I really like blue flowers which appear in mid summer just when you need a pop of color for the garden. You’ll get some nice fall color too when the foliage turns to a red coppery bronze color. Give it good drainage, and let it do its thing as it thrives on neglect.
Be patient in spring. Plumbago breaks dormancy later that most plants.
- Botanical: Ceratostigma plumbaginoides
- Common: Plumbago
- USDA – Zone 5-8
- Light: Full sun to part shade. Shade in hot afternoon.
- Size: 6-12 inches tall
- Spread: Moderate spread by rhizomes 1-2 feet wide
- Features: Tolerate clay, sand, drought, part shade, sun, deer,
- Uses: Undemanding groundcover
Remember the first perennial garden you personally designed? Mine was a rich riot of color with Daylilies and Rudbeckia. But it was boring – I had achieved a solder like lineup of plants with similar heights.
Add Highs to your Lows with Vertical Elements
So what now? I realized I needed some height along with different sizes and shape to gain balance and flow -so I added a few vertical plants namely Miscanthus and was really happy with the results.
Rhamnus Fine Line®
In the past few years, I discovered a wonderful vertical plant called Rhamnus Fine Line®
that combines the texture of an ornamental grass with Zone 3 hardiness. Rhamnus grows around 6 feet and the fact that it only gets around 24” wide – you have a perfect complement to any border in a sun to partly shaded site.

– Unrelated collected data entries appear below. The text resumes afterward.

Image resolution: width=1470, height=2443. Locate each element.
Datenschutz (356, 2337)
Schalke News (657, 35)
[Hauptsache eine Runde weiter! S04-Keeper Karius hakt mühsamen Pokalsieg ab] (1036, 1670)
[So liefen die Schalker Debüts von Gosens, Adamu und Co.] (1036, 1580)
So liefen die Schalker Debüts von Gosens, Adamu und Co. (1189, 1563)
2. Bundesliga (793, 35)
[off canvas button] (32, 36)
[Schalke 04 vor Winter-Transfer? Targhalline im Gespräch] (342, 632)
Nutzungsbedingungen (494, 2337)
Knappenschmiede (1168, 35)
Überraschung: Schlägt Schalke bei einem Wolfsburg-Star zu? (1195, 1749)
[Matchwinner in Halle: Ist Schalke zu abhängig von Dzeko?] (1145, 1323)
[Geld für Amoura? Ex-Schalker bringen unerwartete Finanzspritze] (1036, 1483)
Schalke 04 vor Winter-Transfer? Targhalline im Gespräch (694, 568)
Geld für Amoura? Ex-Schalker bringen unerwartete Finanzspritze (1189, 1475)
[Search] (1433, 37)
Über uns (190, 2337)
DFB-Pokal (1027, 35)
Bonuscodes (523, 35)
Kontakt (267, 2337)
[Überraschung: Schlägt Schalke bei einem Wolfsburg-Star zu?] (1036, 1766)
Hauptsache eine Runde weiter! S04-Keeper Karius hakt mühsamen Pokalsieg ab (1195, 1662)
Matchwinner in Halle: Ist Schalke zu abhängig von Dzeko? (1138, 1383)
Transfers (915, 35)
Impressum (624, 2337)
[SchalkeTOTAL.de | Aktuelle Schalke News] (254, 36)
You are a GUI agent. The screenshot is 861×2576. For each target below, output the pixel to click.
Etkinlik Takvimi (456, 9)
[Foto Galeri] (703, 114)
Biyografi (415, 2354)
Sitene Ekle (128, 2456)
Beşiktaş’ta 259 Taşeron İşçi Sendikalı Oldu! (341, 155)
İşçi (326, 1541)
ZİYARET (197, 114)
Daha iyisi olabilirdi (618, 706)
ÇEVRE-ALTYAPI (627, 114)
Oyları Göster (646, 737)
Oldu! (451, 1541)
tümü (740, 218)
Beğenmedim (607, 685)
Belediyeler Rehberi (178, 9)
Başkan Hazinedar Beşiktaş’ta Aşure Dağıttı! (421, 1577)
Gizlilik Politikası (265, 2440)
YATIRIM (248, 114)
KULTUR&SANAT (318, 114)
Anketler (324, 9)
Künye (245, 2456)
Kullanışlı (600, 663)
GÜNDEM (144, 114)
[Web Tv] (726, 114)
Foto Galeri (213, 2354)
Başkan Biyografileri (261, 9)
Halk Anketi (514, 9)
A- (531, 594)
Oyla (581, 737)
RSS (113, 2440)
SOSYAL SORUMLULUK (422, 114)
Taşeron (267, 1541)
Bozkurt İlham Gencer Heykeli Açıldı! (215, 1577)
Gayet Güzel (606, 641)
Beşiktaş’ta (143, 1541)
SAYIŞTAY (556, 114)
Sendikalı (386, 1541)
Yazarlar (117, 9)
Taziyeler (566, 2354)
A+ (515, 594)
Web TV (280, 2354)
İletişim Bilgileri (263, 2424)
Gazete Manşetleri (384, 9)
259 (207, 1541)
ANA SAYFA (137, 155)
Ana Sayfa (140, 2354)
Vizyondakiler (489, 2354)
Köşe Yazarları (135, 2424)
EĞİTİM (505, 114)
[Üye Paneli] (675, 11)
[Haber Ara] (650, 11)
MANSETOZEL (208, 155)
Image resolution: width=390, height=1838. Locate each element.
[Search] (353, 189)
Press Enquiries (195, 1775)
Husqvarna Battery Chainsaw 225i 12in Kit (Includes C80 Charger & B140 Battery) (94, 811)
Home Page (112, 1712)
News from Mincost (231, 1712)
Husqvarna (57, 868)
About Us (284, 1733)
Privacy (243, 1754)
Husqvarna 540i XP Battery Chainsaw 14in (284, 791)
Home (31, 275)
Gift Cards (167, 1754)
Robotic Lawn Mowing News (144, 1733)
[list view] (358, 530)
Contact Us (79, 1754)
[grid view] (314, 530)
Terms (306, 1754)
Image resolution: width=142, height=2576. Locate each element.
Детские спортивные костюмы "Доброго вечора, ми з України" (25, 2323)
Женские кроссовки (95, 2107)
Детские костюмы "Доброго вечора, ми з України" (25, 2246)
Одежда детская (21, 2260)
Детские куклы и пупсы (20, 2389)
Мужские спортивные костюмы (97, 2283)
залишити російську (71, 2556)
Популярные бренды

Unlike a Miscanthus, Fine Line® does not need to be pruned down to the ground every spring – it just flushes out with fresh new ferny like foliage which can be trimmed to any shape.
The soft ferny foliage is so lovely when planted in groups of 3 or more. It makes a terrific background plant and a medium sized Hedge Plant. Try it with Knock Out Roses, Buddleia Blue Chip, or other moderate size shrubs. It also makes a terrific container plant with season long interest Rhamnus is 98% sterile so it is noninvasive. Fall brings on a brilliant gold color.
This deer & drought proof deciduous shrub is a delightful medium sized vertical plant in almost any size garden.